Summoning former Ontario NDP Premier Bob Rae cum Liberal “star”
candidate to lead the charge against “Harpernomics,” the Liberals have
pointed out that whilst their party under Jean Chrétien and Paul
Martin slashed public spending in the 1990s to such a draconian degree
that a $13 billion surplus was placed at the disposal of the incoming
Harper regime, the Conservative government wasted no time in rendering
the surplus down to “zilch” with its “irresponsible” two-percentage
point cut in the Goods and Services Tax (GST). (Big business
economists almost universally favour consumption taxes, which fall
more heavily on working people, over personal income, capital gains
and corporate taxes.)
On Monday, the Liberals announced that they would eliminate the tax
the Harper government imposed, to a storm of protest from Bay Street,
on “investment trusts,” a new form of corporate organization invented
for the sole purpose of escaping taxation.
Ombudsmen and commissioners in the face of a Depression-type crisis
Jack Layton, the leader of the NDP, Canada’s social-democratic party,
has made only the most limited, essentially vapid, appeals to the
popular anger over mounting economic insecurity and social inequality.
Layton’s NDP is increasingly casting itself as a consumer watchdog,
promising to restrict banking fees and appoint a “gas price ombudsman”
and “jobs commissioner.”
Responding to a statement by Harper in which the prime minister
defended the elimination of jobs as the price to be paid for a well
functioning, competitive economy, Layton agreed that every job can’t
be preserved.

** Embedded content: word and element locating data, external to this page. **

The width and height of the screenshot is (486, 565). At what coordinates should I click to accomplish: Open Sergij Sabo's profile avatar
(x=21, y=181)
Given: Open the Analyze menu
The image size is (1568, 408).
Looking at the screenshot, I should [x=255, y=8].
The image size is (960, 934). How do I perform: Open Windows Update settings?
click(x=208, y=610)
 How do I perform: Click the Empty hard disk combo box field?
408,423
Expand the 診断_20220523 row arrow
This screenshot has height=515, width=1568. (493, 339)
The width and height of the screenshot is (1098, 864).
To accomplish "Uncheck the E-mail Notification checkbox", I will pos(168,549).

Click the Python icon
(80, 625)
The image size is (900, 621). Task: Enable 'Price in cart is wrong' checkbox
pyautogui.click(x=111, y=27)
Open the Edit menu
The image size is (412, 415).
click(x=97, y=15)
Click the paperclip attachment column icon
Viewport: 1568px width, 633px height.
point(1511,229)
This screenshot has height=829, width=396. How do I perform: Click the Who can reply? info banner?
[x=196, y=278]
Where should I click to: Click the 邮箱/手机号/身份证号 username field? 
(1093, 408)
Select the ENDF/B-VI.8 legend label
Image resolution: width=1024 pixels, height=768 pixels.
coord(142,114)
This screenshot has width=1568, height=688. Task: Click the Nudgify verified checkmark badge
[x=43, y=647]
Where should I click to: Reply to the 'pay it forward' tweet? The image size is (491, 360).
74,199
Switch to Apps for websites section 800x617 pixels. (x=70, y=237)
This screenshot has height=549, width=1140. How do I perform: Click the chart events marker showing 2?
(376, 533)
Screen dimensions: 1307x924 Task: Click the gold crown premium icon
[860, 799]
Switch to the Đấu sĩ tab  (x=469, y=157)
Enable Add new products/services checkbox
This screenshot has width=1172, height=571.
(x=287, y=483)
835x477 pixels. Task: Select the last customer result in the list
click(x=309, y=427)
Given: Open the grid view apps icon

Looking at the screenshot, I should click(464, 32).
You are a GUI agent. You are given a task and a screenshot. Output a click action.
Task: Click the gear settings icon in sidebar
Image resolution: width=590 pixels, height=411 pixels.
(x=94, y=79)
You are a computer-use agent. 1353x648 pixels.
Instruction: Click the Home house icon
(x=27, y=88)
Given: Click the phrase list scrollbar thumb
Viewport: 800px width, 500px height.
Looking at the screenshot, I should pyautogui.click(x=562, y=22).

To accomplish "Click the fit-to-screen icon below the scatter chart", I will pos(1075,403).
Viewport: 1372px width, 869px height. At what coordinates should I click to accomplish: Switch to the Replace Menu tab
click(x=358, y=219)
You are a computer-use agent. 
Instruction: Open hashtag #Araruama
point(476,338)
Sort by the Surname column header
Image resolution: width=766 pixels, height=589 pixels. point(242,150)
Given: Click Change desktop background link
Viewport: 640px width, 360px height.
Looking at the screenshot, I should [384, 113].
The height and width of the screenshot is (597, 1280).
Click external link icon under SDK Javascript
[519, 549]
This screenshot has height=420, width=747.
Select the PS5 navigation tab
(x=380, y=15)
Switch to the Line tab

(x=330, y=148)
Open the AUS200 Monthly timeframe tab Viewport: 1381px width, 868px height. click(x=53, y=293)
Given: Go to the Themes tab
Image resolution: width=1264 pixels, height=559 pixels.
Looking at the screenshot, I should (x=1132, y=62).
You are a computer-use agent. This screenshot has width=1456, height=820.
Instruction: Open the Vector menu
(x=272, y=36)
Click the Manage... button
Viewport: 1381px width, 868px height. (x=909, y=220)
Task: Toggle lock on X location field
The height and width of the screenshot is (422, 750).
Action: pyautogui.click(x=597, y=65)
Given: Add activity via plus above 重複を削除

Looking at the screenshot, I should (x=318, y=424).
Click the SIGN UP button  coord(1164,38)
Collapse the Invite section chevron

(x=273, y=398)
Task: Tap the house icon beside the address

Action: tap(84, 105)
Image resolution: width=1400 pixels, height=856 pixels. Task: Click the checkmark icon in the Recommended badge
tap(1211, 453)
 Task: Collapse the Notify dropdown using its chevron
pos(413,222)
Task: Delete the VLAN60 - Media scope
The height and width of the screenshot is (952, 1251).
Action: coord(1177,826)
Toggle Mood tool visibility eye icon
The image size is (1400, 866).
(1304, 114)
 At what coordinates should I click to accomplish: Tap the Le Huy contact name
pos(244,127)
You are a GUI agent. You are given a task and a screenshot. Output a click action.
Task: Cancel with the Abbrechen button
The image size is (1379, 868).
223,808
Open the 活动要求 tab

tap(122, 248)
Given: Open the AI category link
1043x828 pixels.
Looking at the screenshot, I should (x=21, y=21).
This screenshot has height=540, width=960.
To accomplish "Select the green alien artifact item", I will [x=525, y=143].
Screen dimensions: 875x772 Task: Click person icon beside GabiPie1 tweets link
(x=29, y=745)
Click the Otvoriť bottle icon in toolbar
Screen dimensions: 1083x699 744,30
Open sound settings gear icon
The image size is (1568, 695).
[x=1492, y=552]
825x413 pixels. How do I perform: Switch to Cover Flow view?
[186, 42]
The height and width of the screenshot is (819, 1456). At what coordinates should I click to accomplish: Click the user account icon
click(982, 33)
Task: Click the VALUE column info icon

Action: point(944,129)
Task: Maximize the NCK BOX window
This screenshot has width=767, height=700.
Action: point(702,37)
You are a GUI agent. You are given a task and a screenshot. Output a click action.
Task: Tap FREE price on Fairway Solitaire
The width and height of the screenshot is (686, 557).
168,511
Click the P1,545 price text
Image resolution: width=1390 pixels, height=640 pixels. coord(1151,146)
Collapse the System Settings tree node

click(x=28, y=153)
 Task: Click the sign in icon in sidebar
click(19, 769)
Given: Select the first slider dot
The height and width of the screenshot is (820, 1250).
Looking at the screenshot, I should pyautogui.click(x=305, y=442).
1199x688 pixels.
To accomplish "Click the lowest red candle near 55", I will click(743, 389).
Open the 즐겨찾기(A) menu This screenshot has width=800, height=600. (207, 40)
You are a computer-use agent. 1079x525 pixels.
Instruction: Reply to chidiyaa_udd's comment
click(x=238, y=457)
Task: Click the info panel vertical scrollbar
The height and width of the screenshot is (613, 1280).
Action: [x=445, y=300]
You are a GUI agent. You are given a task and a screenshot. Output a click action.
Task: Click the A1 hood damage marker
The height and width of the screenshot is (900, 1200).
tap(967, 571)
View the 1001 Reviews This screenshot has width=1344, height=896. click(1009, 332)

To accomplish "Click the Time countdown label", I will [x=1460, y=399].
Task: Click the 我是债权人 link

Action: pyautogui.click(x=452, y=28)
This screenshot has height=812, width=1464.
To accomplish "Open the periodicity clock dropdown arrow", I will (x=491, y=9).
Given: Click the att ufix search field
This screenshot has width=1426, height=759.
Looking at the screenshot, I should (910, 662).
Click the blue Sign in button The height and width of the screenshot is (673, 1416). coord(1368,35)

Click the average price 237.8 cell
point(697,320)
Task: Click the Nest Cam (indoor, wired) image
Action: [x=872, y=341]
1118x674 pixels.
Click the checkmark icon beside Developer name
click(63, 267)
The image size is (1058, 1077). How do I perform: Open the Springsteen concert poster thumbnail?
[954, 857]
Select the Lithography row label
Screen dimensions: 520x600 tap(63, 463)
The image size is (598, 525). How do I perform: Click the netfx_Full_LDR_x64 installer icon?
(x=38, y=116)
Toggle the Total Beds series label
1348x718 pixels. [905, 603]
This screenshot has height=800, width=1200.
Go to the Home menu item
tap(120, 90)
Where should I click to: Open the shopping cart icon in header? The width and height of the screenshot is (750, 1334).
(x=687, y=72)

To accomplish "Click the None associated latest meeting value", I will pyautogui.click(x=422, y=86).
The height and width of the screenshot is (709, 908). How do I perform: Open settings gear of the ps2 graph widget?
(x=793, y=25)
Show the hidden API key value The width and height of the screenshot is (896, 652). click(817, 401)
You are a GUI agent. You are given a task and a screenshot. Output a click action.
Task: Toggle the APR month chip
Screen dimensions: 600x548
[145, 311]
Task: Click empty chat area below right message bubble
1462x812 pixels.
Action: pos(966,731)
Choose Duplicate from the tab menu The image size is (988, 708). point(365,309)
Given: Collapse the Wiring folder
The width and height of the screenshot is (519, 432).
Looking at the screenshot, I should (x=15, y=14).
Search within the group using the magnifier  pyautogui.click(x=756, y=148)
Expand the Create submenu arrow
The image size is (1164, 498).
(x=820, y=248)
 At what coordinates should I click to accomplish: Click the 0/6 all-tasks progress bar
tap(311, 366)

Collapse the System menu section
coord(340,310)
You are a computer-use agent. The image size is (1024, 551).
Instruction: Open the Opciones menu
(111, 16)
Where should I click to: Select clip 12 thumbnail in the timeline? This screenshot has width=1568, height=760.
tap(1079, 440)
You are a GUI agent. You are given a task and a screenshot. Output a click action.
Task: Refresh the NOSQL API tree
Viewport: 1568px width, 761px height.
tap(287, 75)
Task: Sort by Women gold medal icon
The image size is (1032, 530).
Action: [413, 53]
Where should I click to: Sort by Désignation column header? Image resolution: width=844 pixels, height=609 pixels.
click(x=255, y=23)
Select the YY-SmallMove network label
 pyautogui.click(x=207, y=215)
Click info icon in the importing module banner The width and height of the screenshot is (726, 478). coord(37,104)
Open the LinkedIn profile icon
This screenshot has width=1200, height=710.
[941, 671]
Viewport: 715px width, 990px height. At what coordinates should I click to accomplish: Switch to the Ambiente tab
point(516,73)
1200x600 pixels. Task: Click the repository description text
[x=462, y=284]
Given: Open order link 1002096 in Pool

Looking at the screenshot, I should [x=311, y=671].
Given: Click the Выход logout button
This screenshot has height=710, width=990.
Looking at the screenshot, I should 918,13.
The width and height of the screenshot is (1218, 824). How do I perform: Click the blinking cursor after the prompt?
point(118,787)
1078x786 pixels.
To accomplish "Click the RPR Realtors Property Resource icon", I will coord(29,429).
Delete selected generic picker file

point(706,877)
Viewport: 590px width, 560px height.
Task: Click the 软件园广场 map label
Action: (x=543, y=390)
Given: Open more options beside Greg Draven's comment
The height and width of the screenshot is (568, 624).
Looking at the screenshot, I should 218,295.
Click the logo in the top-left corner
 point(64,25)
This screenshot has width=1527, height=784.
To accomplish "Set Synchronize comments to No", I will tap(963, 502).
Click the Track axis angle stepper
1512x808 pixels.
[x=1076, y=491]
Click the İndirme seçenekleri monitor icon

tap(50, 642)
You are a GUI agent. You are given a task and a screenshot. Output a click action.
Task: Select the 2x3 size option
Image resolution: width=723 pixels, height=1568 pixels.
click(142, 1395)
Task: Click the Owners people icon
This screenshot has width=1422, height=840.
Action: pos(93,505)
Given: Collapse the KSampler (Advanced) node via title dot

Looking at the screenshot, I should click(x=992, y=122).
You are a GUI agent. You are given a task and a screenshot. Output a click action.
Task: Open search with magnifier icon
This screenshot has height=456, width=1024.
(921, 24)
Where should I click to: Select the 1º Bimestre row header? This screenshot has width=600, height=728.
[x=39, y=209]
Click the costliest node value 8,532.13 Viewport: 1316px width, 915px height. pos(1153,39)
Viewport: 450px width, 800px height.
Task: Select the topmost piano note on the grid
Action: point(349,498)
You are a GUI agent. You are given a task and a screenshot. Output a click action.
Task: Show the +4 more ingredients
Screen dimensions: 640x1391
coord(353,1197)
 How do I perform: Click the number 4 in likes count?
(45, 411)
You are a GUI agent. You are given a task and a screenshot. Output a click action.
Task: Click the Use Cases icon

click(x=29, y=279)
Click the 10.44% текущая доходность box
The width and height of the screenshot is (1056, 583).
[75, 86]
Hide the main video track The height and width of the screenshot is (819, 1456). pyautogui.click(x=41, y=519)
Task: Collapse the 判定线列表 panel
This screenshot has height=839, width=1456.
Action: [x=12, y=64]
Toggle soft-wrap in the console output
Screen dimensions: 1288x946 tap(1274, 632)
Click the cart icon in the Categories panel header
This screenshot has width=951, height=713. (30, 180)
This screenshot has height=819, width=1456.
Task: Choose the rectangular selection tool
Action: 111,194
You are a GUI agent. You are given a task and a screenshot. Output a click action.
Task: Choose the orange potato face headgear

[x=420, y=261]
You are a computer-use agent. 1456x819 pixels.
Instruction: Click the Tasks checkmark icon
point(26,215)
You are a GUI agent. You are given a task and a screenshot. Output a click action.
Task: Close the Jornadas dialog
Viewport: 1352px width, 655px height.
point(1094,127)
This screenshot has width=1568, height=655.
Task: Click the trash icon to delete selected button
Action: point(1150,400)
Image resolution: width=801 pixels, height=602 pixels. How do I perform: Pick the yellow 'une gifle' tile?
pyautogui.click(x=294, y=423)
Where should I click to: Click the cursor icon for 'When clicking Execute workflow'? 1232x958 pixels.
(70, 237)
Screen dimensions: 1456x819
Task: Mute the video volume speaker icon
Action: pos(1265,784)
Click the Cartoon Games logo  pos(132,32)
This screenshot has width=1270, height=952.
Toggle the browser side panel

He then went on to say that, unlike the Conservatives,
the NDP will establish a “jobs commissioner” to “fight” against layoffs.
“No politician can guarantee jobs,” said Layton “but what they can
guarantee is that [they] are going to fight for those jobs.”
In response to the meltdown of the financial system, Layton said the
NDP favors increased regulation and other rule changes, such as
eliminating non-voting shares, which will better protect investors.
Layton called for a “top-to-bottom review” of the Canadian banking
industry. “We’ve got to ensure that our financial institutions are
properly capitalized, that they fully expose all of their risks to
investors, that they don’t substitute flawed ratings systems for real
risk management, and that they function with due care and prudence.”
Needless to say, Layton and the NDP have not so much as breathed a
word about the irrationality and injustices of a social system in
which socio-economic life is subordinated to the pursuit of profit for
a few .
The NDP’s most “radical” proposal is to rescind the escalating scheme
of corporate tax cuts introduced by the Harper government. These cuts
are but the latest in a long series of corporate tax breaks, including
many instituted at the provincial level by NDP governments.
Moreover, much of what the NDP taketh away it proposes to return in
the form of subsidies to attract investment and assist companies in
developing or adopting “green technology.”
A week can be a long time in bourgeois politics. With financial
markets rallying at the end of last week in response to the Bush
administration’s bailout announcement, the three main parties were
quick to jettison any discussion of the financial crisis. Instead they
returned to the small change of political fence mending and
announcements tailored to this or that “demographic’—almost always
presented in the form of TV sound bites in the constituencies most “up-
for-grabs” according to this or that latest opinion poll.
Whatever the coloration of the next government, the convulsions in the
financial markets, announcing as they do a systemic crisis of the
capitalist system, will have a far, far greater impact on the policies
that it will pursue, than their respective programs and platforms.